Alabama’s state owned and operated retail liquor stores serve the sole purpose of transforming the wealth of Alabama taxpayers (about 4 million or so) into pay, benefits, and rents for a small group of state employers (about 600) and lease holders (no more than 176). The ongoing clamor over the proposal to close these stores illustrates the Law of Concentrated Benefit and Distributed Cost.
In this case we have a large benefit paid to a few paid at a small cost to many. The small group benefits from a narrow public policy and fights hard to preserve the benefit while the broader group which pays for the benefit does not fight because they find it not worth the effort to oppose it. This is one reason why special interest groups can be so powerful and why they can be successful in pushing policy that is harmful and unaffordable to the citizens of the state. The Alabama Education Association is another example of this principle in action.

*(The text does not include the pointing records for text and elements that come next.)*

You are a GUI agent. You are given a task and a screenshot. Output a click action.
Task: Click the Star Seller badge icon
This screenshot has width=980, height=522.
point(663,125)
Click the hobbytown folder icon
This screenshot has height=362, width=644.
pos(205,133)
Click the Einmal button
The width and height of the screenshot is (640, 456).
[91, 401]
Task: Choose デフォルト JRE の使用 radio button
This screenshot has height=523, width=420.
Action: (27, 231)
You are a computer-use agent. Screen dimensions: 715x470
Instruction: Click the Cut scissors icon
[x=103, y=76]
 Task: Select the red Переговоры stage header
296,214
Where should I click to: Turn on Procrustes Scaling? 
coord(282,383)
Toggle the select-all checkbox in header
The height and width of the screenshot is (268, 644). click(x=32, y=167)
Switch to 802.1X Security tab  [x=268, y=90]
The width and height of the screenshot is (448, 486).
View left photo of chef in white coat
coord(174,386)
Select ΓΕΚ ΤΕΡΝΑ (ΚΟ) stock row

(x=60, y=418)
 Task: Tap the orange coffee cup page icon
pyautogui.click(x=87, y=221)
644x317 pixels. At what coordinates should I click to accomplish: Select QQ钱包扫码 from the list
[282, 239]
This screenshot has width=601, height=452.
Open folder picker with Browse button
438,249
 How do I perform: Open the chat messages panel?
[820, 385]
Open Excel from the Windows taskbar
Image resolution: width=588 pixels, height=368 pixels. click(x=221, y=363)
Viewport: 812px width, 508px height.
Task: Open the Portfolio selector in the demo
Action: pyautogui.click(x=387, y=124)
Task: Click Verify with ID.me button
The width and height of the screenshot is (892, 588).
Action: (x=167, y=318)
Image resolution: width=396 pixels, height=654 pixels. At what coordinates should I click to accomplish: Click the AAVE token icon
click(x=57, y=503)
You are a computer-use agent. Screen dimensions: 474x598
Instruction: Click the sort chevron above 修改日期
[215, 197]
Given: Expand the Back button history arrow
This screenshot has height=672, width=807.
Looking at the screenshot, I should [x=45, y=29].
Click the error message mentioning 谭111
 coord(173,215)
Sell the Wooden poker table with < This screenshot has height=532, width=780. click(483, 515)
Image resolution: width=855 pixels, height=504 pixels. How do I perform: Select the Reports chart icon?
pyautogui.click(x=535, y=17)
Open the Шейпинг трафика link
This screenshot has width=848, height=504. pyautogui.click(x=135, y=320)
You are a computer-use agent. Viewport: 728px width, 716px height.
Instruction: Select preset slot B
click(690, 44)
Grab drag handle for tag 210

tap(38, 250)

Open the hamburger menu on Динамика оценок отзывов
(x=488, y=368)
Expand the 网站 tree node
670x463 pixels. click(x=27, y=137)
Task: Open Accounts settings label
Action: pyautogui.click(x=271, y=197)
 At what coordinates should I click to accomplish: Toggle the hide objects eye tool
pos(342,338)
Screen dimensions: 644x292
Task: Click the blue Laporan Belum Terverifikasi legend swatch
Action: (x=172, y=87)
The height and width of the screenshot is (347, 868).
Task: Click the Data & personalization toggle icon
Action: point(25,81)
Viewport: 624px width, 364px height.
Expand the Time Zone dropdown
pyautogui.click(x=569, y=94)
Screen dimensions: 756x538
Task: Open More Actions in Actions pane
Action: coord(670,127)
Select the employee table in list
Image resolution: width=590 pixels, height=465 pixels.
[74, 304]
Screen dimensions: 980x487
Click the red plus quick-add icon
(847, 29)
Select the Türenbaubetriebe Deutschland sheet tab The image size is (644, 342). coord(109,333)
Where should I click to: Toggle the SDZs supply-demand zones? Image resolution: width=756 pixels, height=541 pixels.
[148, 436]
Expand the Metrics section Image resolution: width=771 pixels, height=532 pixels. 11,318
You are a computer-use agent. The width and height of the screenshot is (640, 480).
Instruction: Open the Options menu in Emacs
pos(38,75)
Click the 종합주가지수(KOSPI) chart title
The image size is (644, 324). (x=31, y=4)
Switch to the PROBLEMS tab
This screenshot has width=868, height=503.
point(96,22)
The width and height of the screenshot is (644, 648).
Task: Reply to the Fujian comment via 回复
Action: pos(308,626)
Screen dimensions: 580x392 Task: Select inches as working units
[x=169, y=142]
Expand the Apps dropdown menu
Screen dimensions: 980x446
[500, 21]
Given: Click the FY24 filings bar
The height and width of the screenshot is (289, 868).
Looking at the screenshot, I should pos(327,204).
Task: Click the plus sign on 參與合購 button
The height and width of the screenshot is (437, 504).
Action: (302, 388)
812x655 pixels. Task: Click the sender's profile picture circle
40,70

Alabama has a mix of state and private liquor stores, about 176 and 550 respectively, with the state stores doing about 75 percent of the business. Taxes are the same on the booze sold in both types of stores and those taxes all go to the Alabama treasury. Private stores also pay other taxes, e.g., real estate and income taxes. And the private stores must buy the booze they sell from the state, but that calculus is not considered here.
The state stores have also annually distributed to the treasury excess revenue ranging from $303 thousand to almost $13 million in the years 2008 through 2013. The net benefit of the state stores is small and variable. And that benefit is also overstated because state accounting does not consider future payments that will have to be made to retired state employees because, like most states, the Alabama retirement system is underfunded.
The Alabama is considering SB115, a bill which would close the state liquor stores and make the retail booze business completely private. The Legislative Fiscal Office has opined that this would increase state tax revenue by $16 to 25 million per year beyond the status quo described above. In a state facing a large budget deficit and the prospect of large tax increases, getting ‘Bama out of the booze business makes lots of sense to most people. So why the clamor over such a sensible bill?
The clamor is explained by the Law of Concentrated Benefit and Distributed Cost. The small group getting benefits from working in or leasing stores is working hard to keep their benefits. That is as understandable as it is unaffordable – unless you want to pay more taxes.
Even though they provide no benefit and serve no essential services for the taxpayers, the rent seekers and employees have lots to lose. They and their lobbyists have gotten to four Republican senators (pictured below) on the committee working SB115 and convinced them to block the bill and keep their gravy train going. In stopping the bill in committee, those senators have now bought the goodwill and votes of the special interest with taxpayer money.
But the special interests and their swineherds are not the only ones who can make noise. Now would be a good time for conservatives to speak up against cronyism and for limited government.